AIM OF THE EXERCISE:
Reproduce the records from the line containing "will (597, 736)." through the end of the records, substituting "Choose" for "Select" and keeping everything else the same.
--- begin EXCERPTED RECORDS ---
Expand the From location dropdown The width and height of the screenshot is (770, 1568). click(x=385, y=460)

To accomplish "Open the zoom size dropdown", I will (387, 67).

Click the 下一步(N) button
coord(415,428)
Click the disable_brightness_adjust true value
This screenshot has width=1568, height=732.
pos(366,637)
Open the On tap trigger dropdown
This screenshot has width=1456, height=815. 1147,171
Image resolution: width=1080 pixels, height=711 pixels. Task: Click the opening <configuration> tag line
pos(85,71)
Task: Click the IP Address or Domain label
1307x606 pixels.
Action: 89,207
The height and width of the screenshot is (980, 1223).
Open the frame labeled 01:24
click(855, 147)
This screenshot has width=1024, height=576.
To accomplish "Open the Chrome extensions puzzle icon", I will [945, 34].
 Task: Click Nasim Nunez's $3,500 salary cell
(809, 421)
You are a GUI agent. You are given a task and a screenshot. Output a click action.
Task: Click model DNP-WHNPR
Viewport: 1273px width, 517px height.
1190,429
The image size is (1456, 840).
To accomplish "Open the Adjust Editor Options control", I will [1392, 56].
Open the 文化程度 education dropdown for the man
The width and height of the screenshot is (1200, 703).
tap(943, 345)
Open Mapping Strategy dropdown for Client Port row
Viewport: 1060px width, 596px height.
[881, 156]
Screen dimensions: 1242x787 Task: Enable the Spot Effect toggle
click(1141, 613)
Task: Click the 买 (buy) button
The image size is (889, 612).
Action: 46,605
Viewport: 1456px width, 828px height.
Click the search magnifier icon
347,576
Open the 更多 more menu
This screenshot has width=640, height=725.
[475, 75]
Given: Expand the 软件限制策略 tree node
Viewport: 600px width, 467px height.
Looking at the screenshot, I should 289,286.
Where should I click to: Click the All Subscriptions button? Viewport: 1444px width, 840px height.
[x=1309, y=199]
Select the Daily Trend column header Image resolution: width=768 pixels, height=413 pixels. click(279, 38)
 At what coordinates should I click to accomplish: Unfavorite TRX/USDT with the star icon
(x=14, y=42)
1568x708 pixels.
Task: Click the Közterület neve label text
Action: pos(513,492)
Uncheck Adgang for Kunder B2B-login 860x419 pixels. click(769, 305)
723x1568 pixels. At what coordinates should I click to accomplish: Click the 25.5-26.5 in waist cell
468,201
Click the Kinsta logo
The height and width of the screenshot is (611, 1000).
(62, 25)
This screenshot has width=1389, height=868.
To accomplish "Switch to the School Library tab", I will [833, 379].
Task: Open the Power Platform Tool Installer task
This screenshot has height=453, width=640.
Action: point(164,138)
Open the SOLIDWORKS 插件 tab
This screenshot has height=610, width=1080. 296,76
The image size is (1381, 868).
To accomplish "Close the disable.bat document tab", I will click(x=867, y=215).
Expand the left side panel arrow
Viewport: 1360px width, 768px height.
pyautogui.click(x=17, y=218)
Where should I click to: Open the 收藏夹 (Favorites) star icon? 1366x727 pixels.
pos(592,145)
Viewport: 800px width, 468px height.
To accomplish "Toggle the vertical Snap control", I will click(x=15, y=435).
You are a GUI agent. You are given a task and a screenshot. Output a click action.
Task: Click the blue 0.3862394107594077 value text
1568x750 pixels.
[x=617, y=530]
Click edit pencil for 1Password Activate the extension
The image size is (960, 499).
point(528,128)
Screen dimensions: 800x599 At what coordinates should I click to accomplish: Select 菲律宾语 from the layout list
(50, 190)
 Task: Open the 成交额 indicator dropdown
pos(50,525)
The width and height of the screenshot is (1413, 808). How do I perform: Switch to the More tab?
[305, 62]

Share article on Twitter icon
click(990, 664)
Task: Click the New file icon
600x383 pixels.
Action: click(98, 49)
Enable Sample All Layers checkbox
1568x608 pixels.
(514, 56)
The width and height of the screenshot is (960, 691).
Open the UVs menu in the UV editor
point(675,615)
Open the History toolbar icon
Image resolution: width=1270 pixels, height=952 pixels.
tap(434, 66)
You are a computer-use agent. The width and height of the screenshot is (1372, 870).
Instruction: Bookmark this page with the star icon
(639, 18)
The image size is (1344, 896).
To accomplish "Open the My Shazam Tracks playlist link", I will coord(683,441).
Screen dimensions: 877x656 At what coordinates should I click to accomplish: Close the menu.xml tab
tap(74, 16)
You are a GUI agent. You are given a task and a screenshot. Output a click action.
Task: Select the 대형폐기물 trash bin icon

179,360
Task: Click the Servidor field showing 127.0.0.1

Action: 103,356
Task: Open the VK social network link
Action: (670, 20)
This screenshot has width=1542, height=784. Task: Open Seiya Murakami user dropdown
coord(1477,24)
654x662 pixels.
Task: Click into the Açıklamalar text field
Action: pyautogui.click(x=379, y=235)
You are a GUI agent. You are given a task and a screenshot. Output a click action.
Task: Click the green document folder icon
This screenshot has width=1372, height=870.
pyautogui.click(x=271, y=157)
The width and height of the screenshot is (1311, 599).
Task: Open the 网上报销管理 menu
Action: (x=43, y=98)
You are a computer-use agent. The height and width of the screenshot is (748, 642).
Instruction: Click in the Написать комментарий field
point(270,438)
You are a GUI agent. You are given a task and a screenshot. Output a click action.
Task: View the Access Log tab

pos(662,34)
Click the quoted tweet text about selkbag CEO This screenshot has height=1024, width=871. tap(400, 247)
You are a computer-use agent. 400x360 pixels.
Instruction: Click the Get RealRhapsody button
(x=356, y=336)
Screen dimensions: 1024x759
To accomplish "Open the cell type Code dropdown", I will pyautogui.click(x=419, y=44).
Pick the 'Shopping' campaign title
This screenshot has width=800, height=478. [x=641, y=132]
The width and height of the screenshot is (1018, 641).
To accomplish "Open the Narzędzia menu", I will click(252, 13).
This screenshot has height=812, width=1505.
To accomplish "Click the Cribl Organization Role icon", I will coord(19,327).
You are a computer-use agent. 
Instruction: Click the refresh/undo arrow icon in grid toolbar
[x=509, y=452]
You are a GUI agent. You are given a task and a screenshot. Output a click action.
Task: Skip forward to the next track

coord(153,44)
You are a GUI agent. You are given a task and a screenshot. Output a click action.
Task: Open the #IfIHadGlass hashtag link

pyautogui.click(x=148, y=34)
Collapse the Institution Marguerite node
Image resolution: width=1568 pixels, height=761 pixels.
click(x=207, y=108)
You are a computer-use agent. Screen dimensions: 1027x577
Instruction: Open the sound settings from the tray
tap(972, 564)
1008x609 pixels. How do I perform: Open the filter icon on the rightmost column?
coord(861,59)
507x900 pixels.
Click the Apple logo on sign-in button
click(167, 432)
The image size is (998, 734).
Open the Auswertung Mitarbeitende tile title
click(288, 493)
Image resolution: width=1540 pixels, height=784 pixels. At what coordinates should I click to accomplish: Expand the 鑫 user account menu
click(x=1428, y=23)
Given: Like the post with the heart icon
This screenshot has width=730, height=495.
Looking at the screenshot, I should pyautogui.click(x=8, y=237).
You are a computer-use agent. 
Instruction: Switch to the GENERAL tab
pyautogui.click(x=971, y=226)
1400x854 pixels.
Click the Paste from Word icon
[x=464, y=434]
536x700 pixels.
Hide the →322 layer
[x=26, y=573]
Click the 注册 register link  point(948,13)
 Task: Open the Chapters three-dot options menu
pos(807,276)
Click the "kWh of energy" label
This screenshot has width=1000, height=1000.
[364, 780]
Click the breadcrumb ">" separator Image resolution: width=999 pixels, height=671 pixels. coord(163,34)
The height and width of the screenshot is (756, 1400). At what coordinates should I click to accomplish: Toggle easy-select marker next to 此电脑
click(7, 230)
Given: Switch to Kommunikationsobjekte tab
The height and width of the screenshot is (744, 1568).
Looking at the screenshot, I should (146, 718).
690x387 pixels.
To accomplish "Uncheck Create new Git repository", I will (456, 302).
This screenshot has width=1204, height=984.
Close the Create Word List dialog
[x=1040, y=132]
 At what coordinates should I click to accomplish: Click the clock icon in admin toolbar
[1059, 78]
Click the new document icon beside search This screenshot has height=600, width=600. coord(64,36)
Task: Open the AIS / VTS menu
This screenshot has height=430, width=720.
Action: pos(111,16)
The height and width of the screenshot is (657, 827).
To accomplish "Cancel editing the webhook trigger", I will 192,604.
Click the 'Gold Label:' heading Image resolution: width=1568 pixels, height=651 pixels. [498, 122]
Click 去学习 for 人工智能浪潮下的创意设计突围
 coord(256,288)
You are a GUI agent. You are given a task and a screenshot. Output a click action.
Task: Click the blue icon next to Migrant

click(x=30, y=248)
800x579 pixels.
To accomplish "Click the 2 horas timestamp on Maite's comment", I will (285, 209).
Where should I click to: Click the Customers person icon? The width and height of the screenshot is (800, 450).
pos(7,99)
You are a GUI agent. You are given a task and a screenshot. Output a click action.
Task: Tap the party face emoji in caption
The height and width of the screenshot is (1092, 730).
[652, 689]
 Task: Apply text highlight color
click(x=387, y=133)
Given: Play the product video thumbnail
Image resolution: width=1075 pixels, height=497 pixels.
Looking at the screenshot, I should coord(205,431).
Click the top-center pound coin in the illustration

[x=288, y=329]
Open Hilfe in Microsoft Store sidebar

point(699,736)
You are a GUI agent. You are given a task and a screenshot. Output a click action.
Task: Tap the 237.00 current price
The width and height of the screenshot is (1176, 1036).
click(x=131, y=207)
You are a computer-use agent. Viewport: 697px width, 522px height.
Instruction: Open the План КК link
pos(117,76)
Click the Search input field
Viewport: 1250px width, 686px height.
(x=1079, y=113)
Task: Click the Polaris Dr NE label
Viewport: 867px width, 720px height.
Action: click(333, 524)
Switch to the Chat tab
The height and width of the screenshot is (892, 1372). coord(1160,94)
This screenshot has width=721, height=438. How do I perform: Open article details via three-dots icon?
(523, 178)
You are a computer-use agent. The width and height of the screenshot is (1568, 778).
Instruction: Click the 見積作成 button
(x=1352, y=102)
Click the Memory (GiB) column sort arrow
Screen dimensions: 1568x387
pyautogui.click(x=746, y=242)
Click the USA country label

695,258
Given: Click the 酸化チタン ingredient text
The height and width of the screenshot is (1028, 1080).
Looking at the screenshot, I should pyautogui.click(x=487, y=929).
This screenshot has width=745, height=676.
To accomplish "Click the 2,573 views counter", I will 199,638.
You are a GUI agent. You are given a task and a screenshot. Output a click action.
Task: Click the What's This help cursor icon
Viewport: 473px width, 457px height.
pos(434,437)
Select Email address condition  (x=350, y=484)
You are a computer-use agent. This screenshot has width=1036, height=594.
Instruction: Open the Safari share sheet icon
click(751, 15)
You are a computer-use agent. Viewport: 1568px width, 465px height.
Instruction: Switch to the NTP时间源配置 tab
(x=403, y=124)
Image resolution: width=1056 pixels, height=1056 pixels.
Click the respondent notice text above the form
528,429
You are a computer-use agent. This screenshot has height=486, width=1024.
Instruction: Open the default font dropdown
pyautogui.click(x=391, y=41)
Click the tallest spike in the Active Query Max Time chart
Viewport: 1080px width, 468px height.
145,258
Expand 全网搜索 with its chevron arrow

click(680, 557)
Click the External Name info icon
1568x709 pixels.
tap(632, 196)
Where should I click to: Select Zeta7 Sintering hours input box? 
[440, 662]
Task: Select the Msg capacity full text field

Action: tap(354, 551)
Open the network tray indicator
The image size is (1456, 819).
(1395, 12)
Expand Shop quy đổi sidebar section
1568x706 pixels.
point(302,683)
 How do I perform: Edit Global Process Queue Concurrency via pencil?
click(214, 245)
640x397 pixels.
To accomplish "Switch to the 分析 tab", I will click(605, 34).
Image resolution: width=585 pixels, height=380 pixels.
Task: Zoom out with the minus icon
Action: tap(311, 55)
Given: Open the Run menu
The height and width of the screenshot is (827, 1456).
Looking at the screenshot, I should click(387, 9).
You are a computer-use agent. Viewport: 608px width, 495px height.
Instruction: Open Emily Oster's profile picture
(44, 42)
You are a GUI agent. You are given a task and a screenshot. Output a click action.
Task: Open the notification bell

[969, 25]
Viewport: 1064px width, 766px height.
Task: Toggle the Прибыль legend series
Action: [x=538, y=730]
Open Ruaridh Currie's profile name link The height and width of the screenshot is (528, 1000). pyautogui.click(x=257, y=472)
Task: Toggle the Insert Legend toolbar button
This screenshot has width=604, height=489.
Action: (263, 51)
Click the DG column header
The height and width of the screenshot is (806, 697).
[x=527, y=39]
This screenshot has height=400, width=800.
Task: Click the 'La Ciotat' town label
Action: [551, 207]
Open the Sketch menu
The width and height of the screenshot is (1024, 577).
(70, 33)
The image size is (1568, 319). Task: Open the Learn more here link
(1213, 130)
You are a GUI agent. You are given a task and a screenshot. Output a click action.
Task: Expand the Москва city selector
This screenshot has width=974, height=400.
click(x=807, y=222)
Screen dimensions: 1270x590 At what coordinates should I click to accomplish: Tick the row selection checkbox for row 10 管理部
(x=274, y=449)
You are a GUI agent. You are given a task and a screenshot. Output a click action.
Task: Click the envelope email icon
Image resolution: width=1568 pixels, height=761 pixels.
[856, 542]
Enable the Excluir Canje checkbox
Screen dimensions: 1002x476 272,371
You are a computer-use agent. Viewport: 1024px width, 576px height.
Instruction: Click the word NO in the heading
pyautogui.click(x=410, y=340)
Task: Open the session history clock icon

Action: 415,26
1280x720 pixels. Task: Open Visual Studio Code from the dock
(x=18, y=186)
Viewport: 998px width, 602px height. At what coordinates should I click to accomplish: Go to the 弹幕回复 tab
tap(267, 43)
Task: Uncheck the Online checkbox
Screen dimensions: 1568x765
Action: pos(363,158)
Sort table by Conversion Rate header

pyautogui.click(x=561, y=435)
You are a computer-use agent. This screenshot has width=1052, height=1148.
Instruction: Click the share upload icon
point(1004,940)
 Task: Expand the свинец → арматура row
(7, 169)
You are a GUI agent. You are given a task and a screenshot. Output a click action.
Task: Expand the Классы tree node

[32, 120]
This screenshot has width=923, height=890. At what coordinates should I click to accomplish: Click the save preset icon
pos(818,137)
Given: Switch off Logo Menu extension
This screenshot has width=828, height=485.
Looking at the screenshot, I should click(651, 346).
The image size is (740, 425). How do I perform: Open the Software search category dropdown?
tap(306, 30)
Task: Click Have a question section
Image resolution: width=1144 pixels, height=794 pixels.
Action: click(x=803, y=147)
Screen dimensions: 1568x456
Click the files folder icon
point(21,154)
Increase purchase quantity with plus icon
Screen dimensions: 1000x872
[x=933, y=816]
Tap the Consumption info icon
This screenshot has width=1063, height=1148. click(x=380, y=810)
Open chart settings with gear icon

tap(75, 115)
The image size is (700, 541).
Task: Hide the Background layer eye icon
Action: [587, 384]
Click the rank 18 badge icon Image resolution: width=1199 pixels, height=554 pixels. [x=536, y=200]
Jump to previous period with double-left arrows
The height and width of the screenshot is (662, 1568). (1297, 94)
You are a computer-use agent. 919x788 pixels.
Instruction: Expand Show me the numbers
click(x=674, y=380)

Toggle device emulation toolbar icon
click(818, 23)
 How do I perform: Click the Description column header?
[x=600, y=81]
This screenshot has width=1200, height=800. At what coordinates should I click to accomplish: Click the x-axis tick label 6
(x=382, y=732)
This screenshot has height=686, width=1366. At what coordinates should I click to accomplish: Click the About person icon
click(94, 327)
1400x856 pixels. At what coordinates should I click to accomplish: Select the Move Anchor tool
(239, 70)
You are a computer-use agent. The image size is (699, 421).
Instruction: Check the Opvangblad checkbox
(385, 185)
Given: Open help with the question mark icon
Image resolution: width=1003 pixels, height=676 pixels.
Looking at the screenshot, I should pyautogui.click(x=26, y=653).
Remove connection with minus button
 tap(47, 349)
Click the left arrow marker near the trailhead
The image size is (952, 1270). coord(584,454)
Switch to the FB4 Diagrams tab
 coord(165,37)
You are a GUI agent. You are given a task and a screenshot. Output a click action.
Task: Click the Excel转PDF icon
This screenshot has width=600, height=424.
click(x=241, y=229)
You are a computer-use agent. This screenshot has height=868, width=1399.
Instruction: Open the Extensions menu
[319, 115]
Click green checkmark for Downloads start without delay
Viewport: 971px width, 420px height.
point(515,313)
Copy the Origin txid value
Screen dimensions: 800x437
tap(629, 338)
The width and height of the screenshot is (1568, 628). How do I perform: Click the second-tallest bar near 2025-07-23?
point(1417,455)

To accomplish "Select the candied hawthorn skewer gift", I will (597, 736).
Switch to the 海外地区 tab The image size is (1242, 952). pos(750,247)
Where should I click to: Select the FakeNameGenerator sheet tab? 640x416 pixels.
--- end EXCERPTED RECORDS ---
RESPONSE BELOW:
To accomplish "Choose the candied hawthorn skewer gift", I will (597, 736).
Switch to the 海外地区 tab The image size is (1242, 952). pos(750,247)
Where should I click to: Choose the FakeNameGenerator sheet tab? 640x416 pixels.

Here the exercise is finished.